For me, this is especially important in the area of telecommunications.
Perhaps the most significant change in my life has been my ability to use the telephone. Before the ADA and before the introduction of video relay service, my only, very occasional, use of the phone was to use my teletypewriter, or TTY, to call another individual with a TTY. Today, using VRS with a videophone and, more recently, with a mobile application, I can communicate with anyone over the telephone through an interpreter.
All people who are deaf or hard-of-hearing who use American Sign Language can benefit from this service. The deaf person signs to the interpreter, who speaks to the hearing person being called and then signs back to the deaf person what the hearing person says. VRS has created a more level playing field for people who are deaf and hard-of-hearing, significantly increasing opportunities for independence and employment.
Despite the progress and potential of VRS, the future is not promising.
In 2013, the Federal Communications Commission adopted an aggressive schedule for reducing the payments VRS providers receive for handling and interpreting VRS calls. Just partway through the planned cuts, all six VRS providers recently told the FCC that continued rate cuts will threaten VRS by driving more ASL interpreters out of VRS and reducing service quality and support.
Interpreters are at the core of VRS. These highly skilled individuals simultaneously interpret between ASL and English or Spanish, allowing VRS to exist. But the continuing rate cuts force providers to get more interpreting minutes out of every interpreting hour. Because interpreters can earn more in community interpreting, they are leaving VRS. As the more highly skilled interpreters opt out of VRS, the quality of VRS for deaf consumers necessarily declines.
Further, as VRS providers seek to cut costs, innovation and investment in improved VRS are also lagging. For years, deaf consumers have asked the FCC to permit VRS companies to provide specialized interpreters for calls that require specific skills, such as medical or legal calls. Similarly, some deaf consumers would benefit from the increased use of deaf interpreters to bridge communication between them and the VRS interpreter. However, such services add costs.
These issues go to the heart of the ADA’s equal access mandate, which requires that deaf consumers have access to telecommunication services that are “functionally equivalent” to those provided to hearing people. Functionally equivalent service simply can’t happen when the rates are continually reduced.
The six U.S. VRS providers took unprecedented action recently. They proposed the FCC call a timeout on further rate reductions and adopt more stringent requirements on the speed with which calls are answered and initiate trials of skills-based VRS and greater use of deaf interpreters. They also made recommendations to ensure that enhanced service offerings don’t overwork interpreters. Deaf consumer groups and the registry body for interpreters have endorsed this as a sound approach to preserving high quality, functionally equivalent VRS.
As a long time consumer of VRS, I am pleased to see the cooperation among VRS providers, deaf consumer groups and interpreter organizations that produced a unified and broadly supported proposal to the FCC. This level of cooperation is unmatched in the history of VRS — perhaps, in part, due to what they learned from past experience. In 2013, the FCC implemented steep rate cuts to IP Relay, another form of telecommunications relay services for people who are deaf and hard-of-hearing. That service was decimated.
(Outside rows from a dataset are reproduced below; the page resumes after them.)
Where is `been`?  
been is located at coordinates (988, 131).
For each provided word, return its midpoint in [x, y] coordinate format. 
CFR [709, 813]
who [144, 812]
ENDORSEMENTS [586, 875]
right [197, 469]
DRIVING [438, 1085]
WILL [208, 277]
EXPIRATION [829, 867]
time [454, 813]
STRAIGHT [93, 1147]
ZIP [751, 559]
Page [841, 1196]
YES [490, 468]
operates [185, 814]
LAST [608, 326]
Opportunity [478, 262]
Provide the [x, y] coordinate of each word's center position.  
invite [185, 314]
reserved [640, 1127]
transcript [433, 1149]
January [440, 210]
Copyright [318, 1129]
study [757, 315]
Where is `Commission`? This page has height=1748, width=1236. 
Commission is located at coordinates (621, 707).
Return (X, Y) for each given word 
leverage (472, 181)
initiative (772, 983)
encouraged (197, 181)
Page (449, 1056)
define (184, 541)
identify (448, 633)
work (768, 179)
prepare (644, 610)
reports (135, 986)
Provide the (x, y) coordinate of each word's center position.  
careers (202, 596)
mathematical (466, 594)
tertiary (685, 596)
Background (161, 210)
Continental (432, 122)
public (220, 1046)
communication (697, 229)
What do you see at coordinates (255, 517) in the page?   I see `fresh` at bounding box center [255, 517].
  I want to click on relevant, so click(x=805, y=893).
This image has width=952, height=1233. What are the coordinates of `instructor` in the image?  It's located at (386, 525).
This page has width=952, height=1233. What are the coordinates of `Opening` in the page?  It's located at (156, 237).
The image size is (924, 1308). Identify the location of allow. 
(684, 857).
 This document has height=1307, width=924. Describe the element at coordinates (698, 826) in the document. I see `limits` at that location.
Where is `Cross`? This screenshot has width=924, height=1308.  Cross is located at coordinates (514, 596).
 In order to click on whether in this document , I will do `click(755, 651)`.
This cannot happen to VRS.
VRS is far more important to signing deaf consumers and much closer to functionally equivalent than IP Relay. For deaf people like me, VRS is truly one of the great success stories of the Americans with Disabilities Act. I hope it stays that way.
I. King Jordan was the first deaf president of Gallaudet University, serving from 1988 to 2006. President George Bush appointed him to serve as vice chairman of the President’s Committee on Employment of People with Disabilities; he was reappointed to that position by President Bill Clinton. He is a co-founder of the American Association of People with Disabilities.